4. Роль культурной среды («гумуса»)

Под культурной средой я понимаю совокупность факторов, детерминирующих мотивацию и повседневные практики индивида. Это именно совокупное, интегральное воздействие, которое лишь условно можно разбить на следующие основные элементы, расположенные здесь в порядке от единичного (локального) к общему (транслокальному): 1) ближайшее окружение (семья, друзья детства, единомышленники); 2) типичная среда места жительства (работа, люди, состояние природы и искусственной среды обитания); 3) сети и сообщества, в которые включен данный индивид; 4) воздействие на него информации, транслируемой СМИ; 5) знания, информация и собственный опыт, получаемые в ходе личной коммуникации в различных сферах и институтах общества; 6) общая направленность (вектора) развития среды обитания индивида.

Старая максима гласит: человек, живя в обществе, не может быть свободным от него. Согласен, но в этой максиме не хватает второй части: человек по-разному реагирует на эту несвободу: он может подчиниться ей или, напротив, отстаивать свою точку зрения. И эта реакция во многом зависит от того, как он воспринял и оценил средовые факторы, указанные выше. А это восприятие зависит от доверия («кокона основополагающего доверия») и убеждений, складывающихся под воздействием общения с теми, кому он доверяет. В отличие от точки зрения З. Баумана (1) и многих других западных теоретиков, утверждающих, что человек следует за переменами культурной среды (своего рода индивидуализированная концепция «догоняющего развития»), я полагаю, что ценностные и культурные задатки, обретенные индивидом в детстве и юности в его ближайшем окружении, в течение жизни не изменяются, а все более проявляются, «твердеют», изменяется лишь инструментарий их практического применения.

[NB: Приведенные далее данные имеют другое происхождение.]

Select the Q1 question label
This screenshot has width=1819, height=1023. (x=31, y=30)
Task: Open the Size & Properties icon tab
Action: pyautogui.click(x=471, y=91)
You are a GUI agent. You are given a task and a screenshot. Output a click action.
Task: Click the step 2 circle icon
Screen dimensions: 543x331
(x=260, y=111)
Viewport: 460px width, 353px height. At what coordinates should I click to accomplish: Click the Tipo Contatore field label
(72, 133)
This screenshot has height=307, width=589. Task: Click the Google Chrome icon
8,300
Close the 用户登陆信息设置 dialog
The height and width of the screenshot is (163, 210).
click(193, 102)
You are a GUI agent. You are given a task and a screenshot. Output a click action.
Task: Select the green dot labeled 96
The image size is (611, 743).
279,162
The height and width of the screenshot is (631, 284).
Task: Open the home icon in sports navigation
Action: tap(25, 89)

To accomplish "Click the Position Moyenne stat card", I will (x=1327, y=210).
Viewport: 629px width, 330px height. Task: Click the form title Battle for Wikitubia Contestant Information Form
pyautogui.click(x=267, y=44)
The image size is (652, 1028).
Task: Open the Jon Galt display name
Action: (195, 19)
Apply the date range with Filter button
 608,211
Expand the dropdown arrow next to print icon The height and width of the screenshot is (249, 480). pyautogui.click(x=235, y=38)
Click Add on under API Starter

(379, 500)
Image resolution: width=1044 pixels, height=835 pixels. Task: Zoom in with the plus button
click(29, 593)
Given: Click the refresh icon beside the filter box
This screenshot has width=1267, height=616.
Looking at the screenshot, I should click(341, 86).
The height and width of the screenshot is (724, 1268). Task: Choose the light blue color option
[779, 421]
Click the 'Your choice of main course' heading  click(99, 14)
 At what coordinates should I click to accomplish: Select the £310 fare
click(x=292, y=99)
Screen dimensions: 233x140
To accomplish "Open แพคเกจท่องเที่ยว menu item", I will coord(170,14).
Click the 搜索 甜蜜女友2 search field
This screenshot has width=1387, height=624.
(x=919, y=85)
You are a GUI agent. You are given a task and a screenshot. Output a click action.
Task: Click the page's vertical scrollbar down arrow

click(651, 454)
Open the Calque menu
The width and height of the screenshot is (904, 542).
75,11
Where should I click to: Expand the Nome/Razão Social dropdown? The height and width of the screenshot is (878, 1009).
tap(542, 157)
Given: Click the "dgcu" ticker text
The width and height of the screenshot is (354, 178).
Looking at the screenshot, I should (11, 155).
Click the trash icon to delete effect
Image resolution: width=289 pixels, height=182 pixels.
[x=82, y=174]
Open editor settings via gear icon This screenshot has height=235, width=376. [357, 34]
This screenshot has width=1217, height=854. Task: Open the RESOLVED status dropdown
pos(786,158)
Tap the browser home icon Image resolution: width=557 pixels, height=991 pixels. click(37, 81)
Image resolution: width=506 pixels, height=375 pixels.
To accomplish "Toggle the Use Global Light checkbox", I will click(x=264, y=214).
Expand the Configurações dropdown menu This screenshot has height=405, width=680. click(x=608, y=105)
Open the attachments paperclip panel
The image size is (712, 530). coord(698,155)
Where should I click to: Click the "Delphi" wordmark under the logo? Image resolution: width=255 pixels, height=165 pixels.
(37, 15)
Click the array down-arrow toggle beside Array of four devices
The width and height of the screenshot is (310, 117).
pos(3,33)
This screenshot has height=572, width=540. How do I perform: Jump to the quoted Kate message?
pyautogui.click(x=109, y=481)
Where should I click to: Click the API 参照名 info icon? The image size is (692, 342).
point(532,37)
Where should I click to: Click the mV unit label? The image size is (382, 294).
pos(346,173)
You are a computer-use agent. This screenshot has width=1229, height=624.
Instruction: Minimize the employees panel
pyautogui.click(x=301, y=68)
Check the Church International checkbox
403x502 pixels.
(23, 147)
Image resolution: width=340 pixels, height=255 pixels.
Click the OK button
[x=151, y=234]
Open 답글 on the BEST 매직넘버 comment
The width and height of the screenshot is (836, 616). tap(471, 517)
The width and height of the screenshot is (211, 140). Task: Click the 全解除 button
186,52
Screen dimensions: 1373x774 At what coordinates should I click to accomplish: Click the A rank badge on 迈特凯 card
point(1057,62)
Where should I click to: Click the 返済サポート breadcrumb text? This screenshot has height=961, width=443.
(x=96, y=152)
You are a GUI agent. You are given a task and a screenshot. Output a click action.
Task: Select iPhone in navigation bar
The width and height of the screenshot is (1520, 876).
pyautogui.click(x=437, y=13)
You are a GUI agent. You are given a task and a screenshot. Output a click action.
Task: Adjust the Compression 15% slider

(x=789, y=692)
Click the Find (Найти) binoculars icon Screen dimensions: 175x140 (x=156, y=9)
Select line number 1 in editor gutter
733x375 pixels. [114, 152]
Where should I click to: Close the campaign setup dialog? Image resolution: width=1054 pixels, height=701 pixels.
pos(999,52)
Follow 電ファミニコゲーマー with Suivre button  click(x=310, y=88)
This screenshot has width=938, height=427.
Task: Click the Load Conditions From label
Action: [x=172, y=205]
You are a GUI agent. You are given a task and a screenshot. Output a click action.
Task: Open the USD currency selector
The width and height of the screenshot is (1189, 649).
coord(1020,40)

Но посмотрим подробнее, как они формируются и что именно «твердеет». Основа модернизации - образование, стремление и уменье постоянно пополнять свои знания. Но в России, по крайней мере в крупных городах, имущественная стратификация детей начинается еще до начальной школы. Помимо элитарных частных учебных заведений, в стране есть школы «продвинутые» (с ранней специализацией), «хорошие» и прочие. За возможность дать ребенку хорошее образование конкуренция кошельков и статусов начинается за 2-3 года до его поступления в первый класс. Когда «дошкольная подготовка» была запрещена, ее заменили «развивающими занятиями». Введенный недавно закон о разделении обучения школьным предметам на платное и бесплатное усугубляет это разобщение общества, порождая между детьми вражду и недоверие. Плюс начинающееся с 8-го класса (и опять же не бесплатное) натаскивание на ЕГЭ. Плюс «добровольное» разделение детей по конфессиональному признаку для изучения основ истории мировых религий, притом что православие у

нас является господствующей религией. Плюс все виды поборов с родителей, законные и добровольно-обязательные. Плюс культ силы и жестокости, воспитываемый СМИ и тиражируемый в Интернете самими школьниками.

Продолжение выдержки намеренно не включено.